Demikian pula hubungan sosial kemasyakatan melahirkan konsep pengelolaan sosial berbangsa dan bernegara sehingga melahirkan konsep kepemimpinan (ri’ayah). Demikian pula lahirlah konsepsi politik tentang bagaimana mengatur hubungan dalam berkelompok, berjamaah, proses memilih pemimpin yang ditetapkan dengan cara musyawarah dan adanya ahli syuro, model kepemimpinan dan formalisasinya. Semua ini membentuk fenomena komunikasi organisasi, komunikasi kepemimpinan hingga komunikasi politik.

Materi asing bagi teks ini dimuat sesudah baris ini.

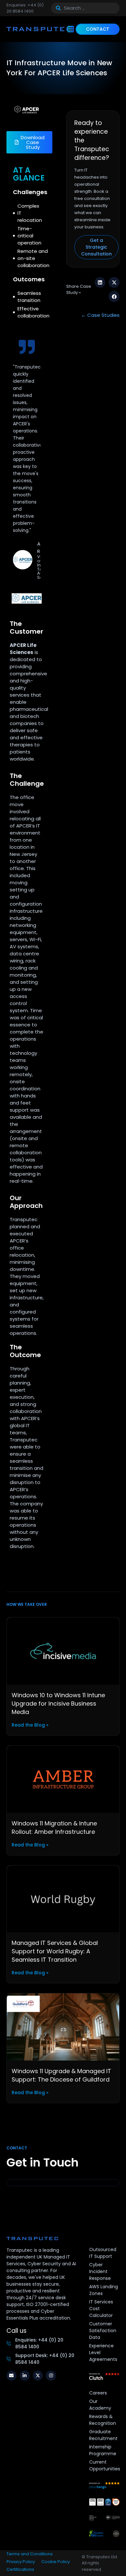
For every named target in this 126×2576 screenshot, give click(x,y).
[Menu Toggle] (71, 29)
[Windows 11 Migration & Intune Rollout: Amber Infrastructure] (63, 1778)
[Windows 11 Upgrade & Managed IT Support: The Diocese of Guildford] (63, 2026)
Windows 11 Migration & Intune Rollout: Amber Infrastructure (54, 1827)
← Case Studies (100, 315)
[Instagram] (51, 2376)
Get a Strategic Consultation (96, 247)
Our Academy (100, 2404)
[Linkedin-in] (25, 2376)
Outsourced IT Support (102, 2252)
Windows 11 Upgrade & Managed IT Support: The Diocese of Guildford (61, 2075)
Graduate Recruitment (103, 2435)
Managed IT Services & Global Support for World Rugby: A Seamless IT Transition (55, 1951)
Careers (98, 2393)
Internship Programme (102, 2450)
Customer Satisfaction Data (102, 2331)
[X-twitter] (38, 2376)
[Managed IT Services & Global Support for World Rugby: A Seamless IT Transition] (63, 1898)
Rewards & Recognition (102, 2419)
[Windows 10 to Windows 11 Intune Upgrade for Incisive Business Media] (63, 1650)
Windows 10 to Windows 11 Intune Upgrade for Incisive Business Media (58, 1703)
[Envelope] (11, 2376)
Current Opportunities (104, 2465)
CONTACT (97, 29)
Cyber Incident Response (100, 2271)
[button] (100, 282)
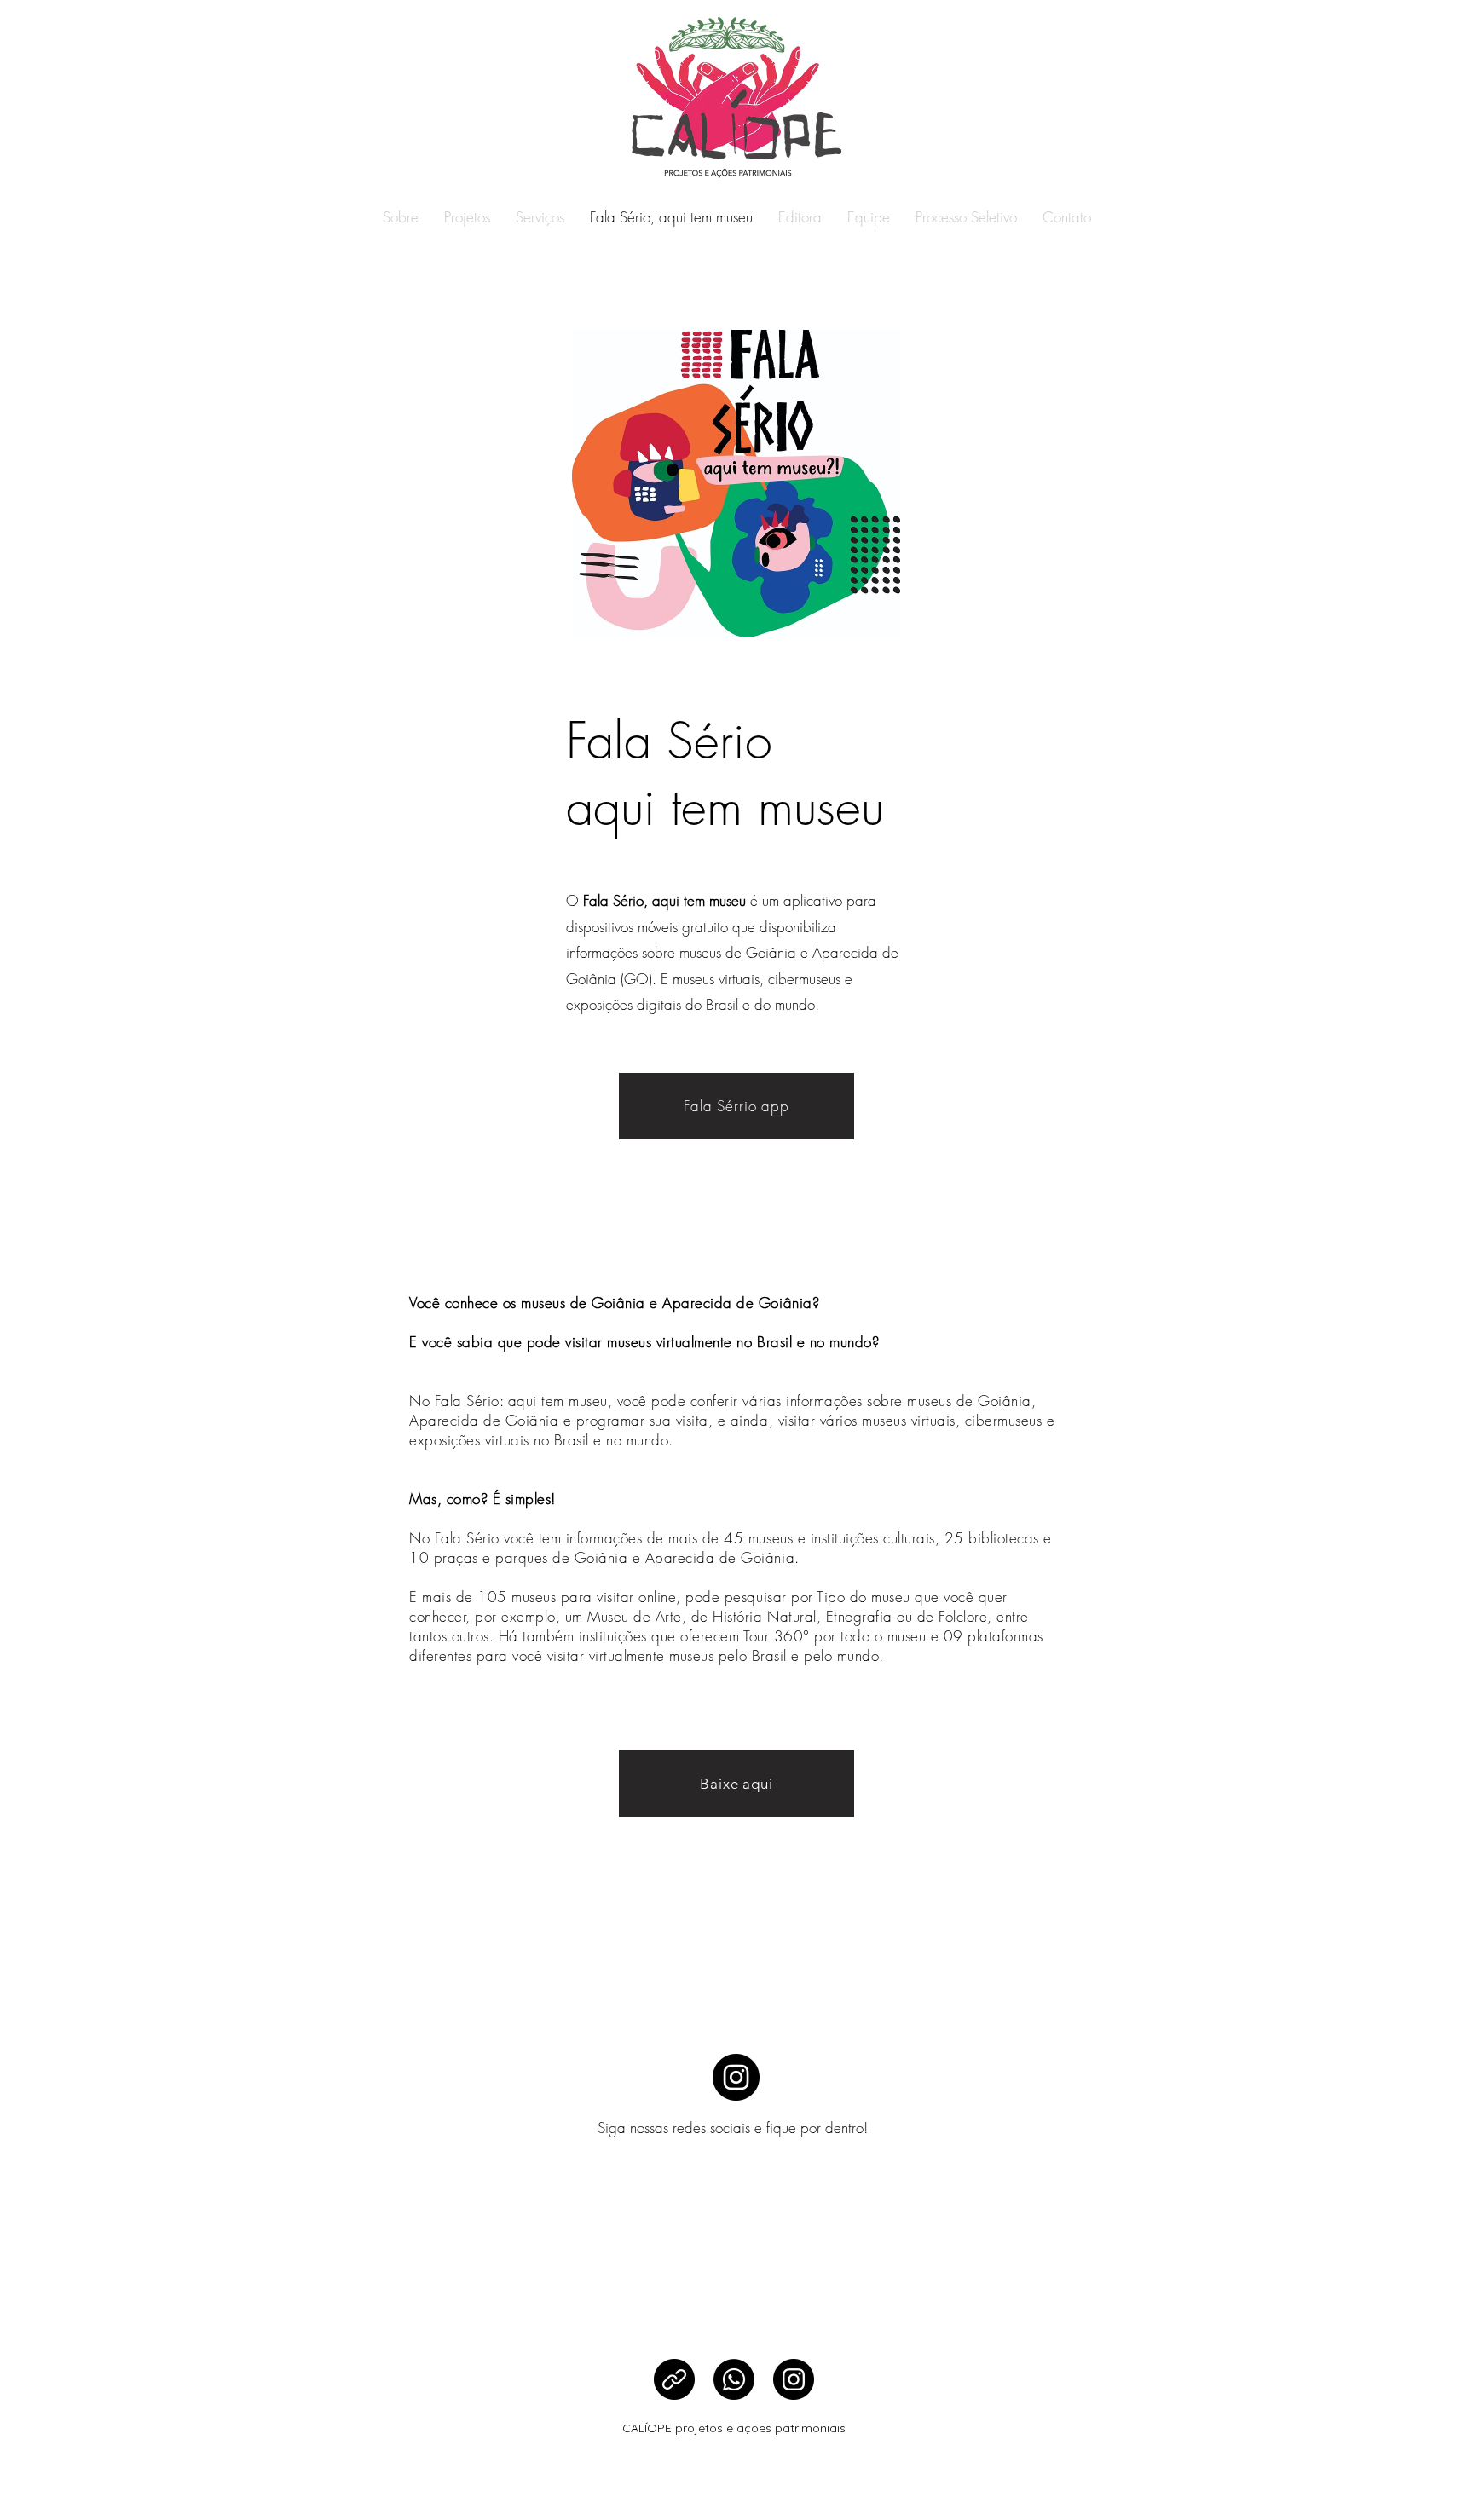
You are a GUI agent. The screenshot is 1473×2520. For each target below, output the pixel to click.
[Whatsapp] (733, 2379)
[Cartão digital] (674, 2379)
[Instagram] (736, 2077)
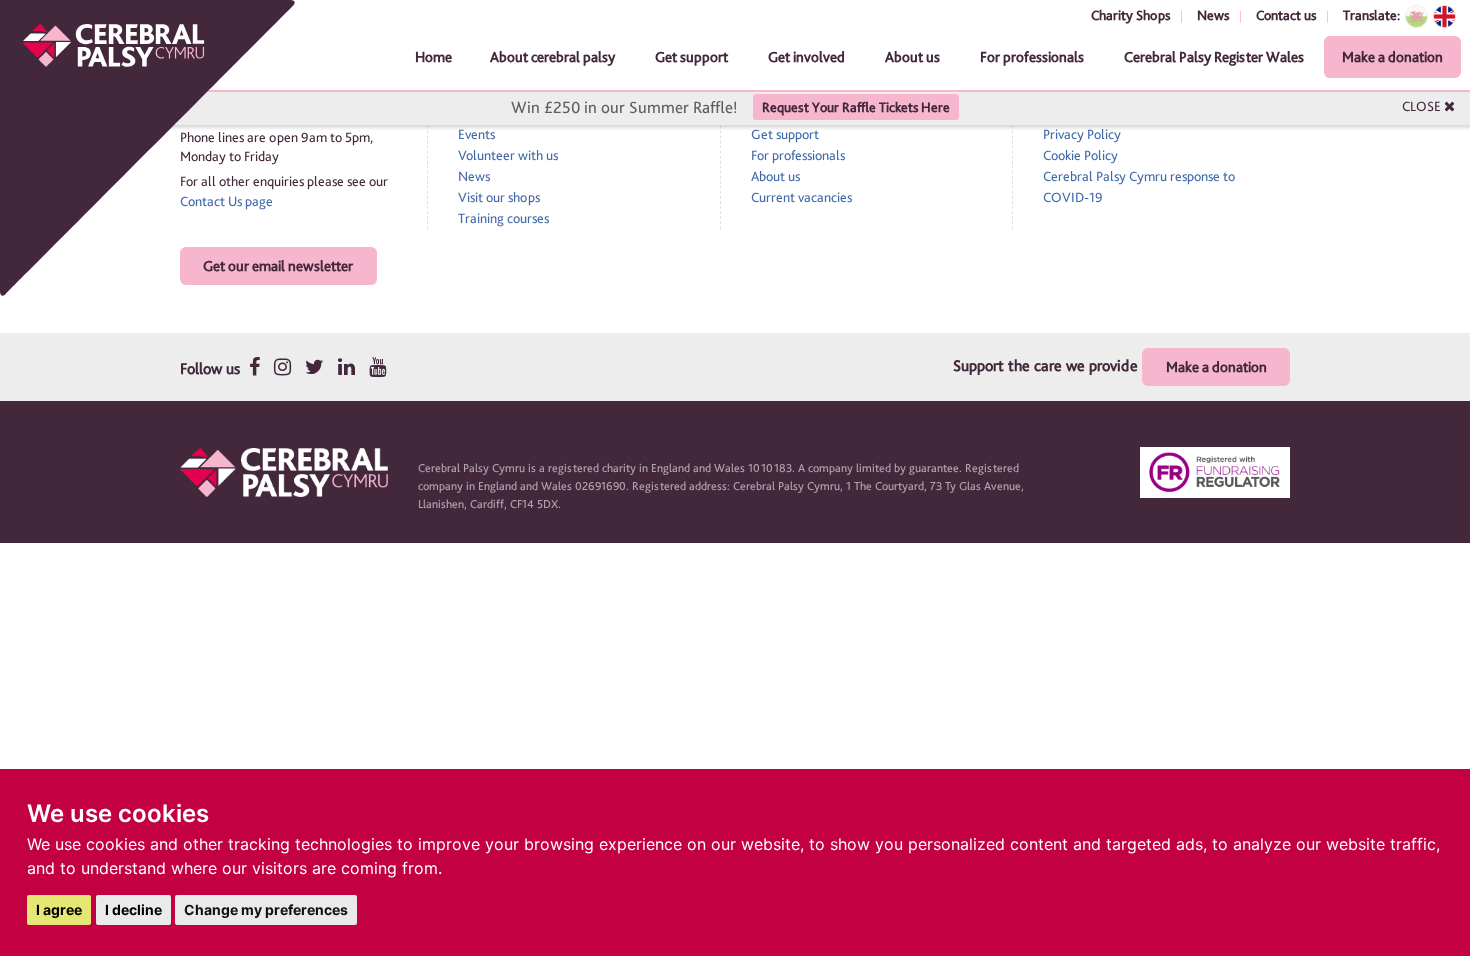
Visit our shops (499, 197)
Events (476, 134)
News (1213, 15)
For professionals (1032, 57)
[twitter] (314, 367)
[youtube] (377, 367)
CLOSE (1423, 106)
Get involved (806, 57)
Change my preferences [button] (266, 909)
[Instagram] (282, 367)
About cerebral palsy (552, 57)
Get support (691, 57)
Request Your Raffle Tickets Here (856, 107)
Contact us (1286, 15)
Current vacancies (801, 197)
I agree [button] (59, 909)
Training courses (503, 218)
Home (433, 57)
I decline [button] (133, 909)
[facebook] (254, 367)
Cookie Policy (1080, 155)
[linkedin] (346, 367)
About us (912, 57)
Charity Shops (1130, 15)
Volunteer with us (508, 155)
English (1444, 16)
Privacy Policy (1082, 134)
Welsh (1416, 16)
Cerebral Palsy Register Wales (1214, 57)
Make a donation (1392, 57)
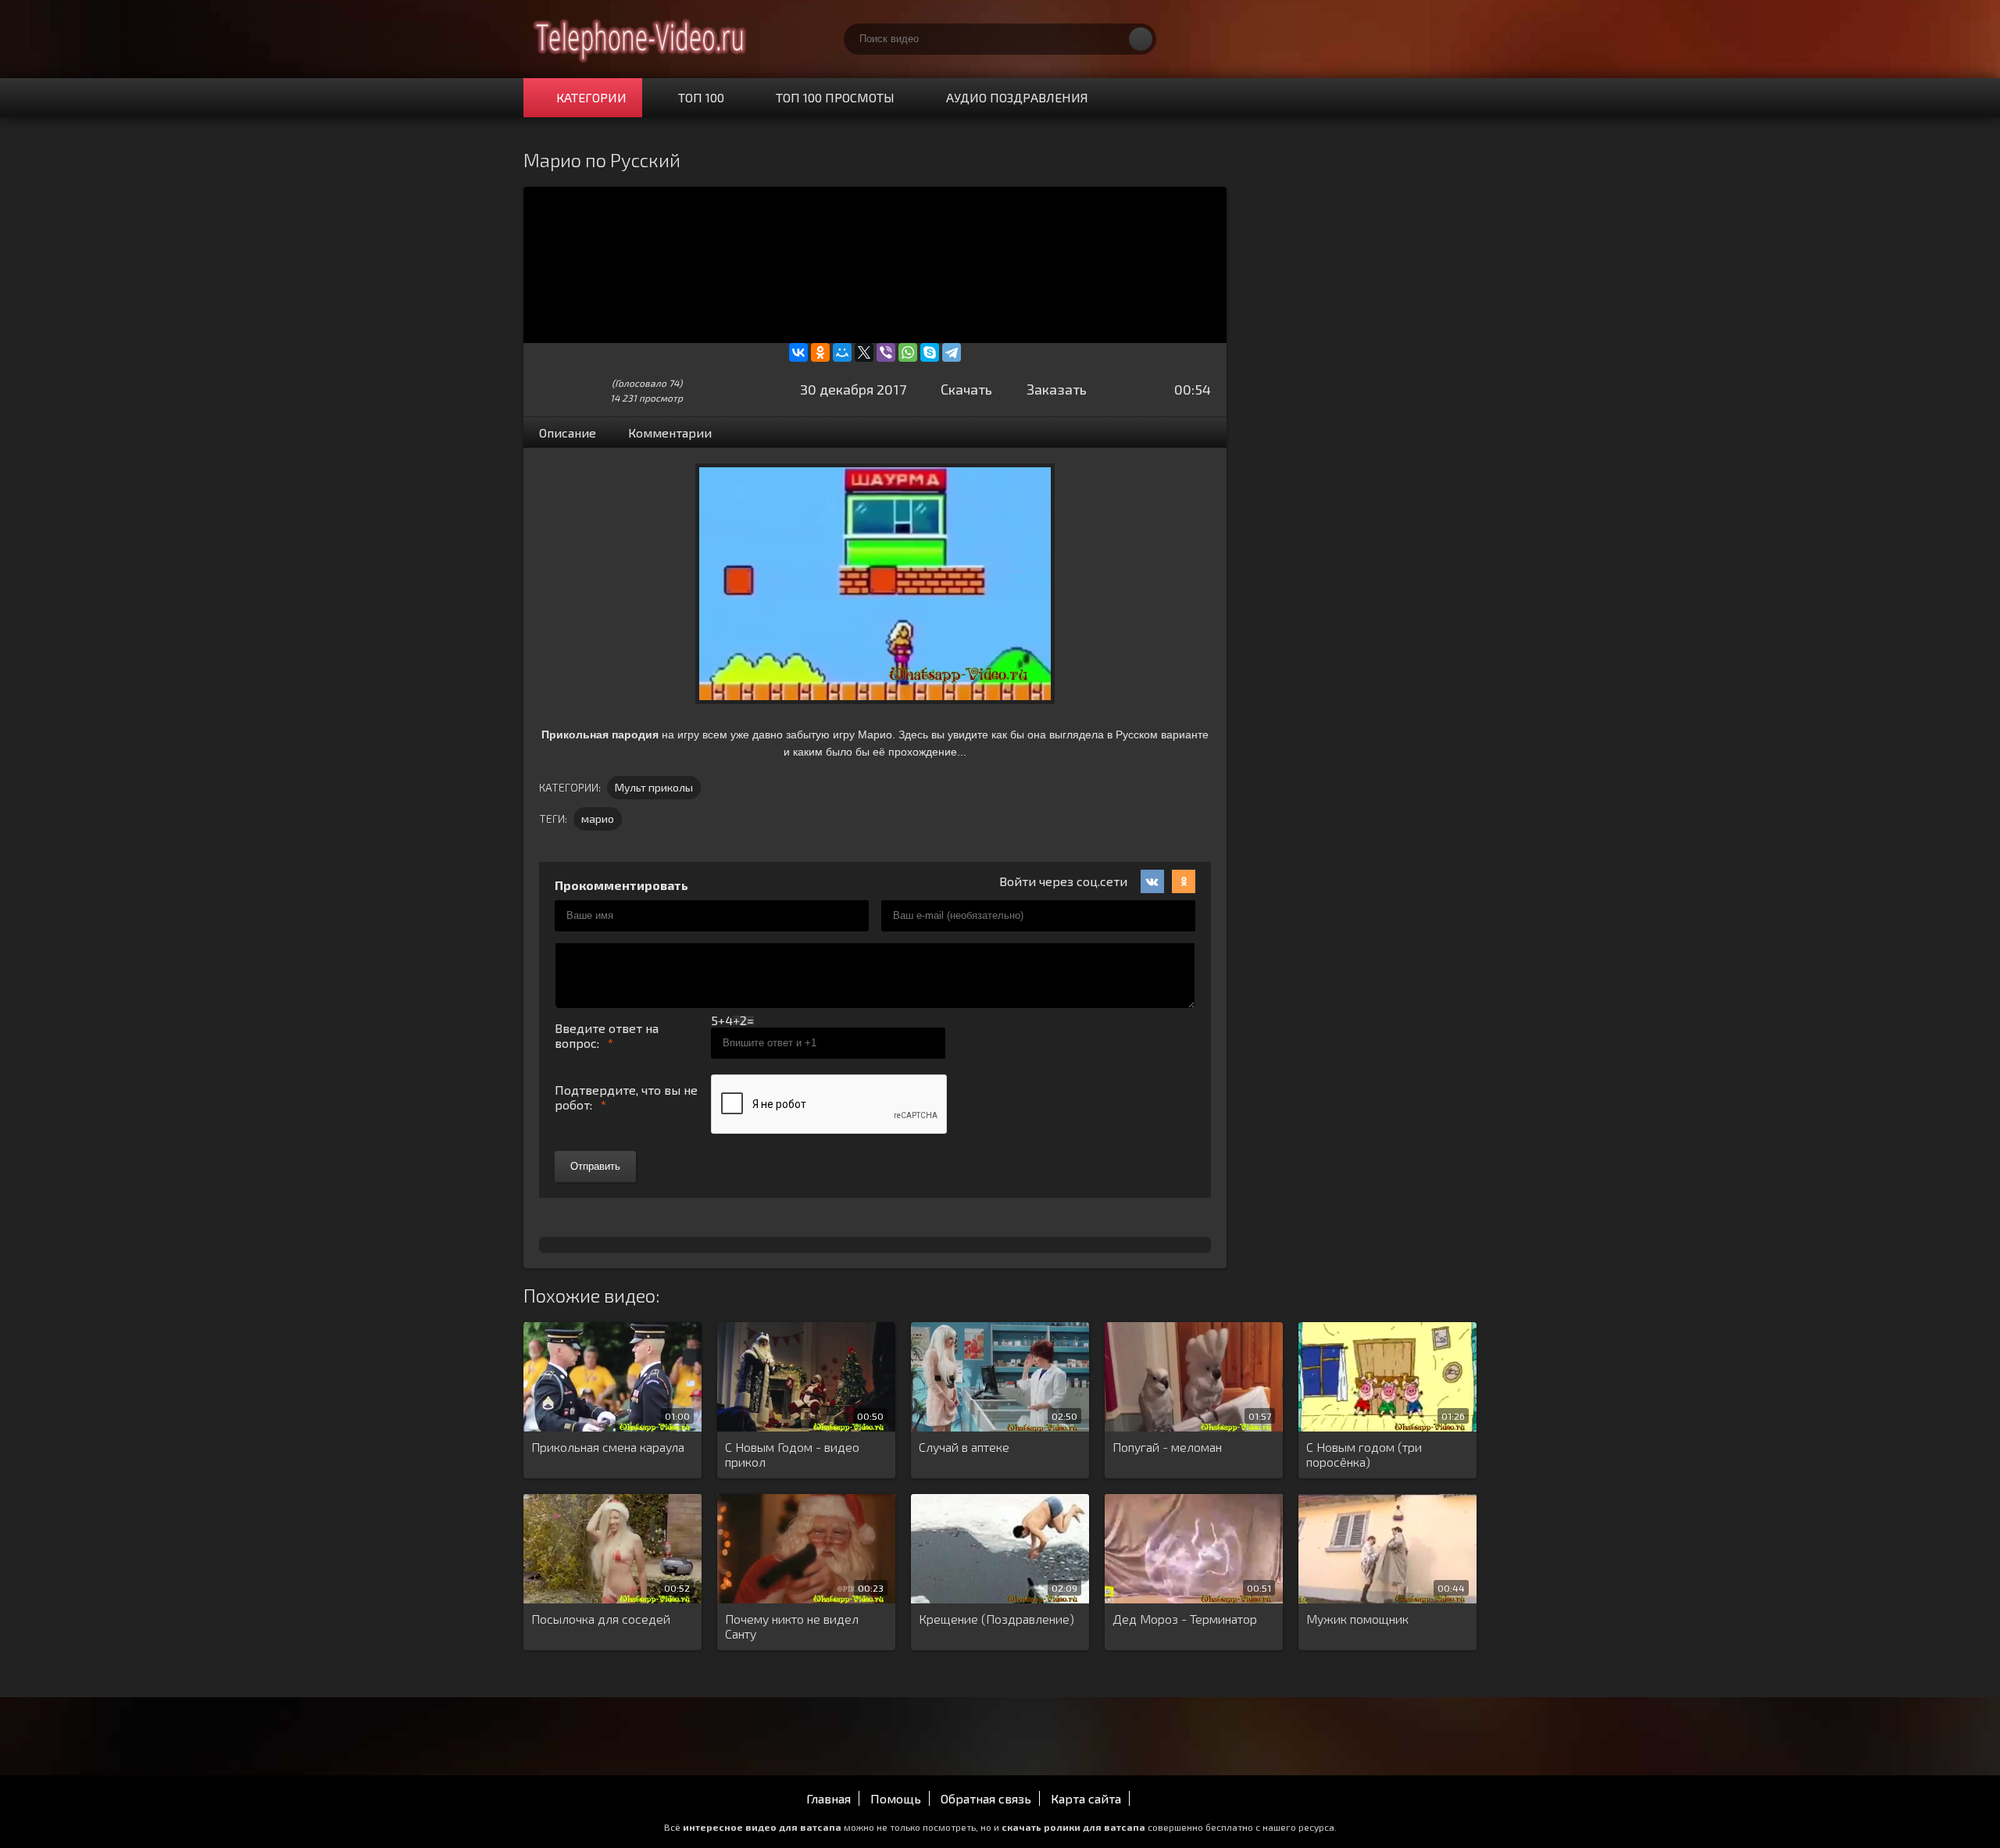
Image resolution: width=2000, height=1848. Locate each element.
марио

Tidak hanya hubungan antar manusia, namun pendekatan profetik juga mengatur hubungan manusia dengan alam sekitar, baik terhadap binatang, tumbuhan, dan alam semesta. Konsep profetik mengatur tentang bagaimana memperlakukan hewan, air, tanah, tumbuhan, serta dampak nya apabila melakukan tindakan yang tidak bertanggungjawab seperti munculnya bencana dan cara mensikapinya. Semua ini dijelaskan secara ringkas dalam teks sumber wahyu (alquran dan al hadits) yang kesemua ini membentuk fenemona komunikasi yang beragam, misal komunikasi kesehatan, komunikasi lingkungan serta komunikasi bencana.
Kompleksitas dan cakupan komprehensif dari konsep profetik ini menjadikan kajian komunikasi profetik memiliki ruang cakupan kajian yang sangat luas dan beragam. Inilah konsekwensi dari kamaliyah dan syumuliah dari ajaran islam yang agung.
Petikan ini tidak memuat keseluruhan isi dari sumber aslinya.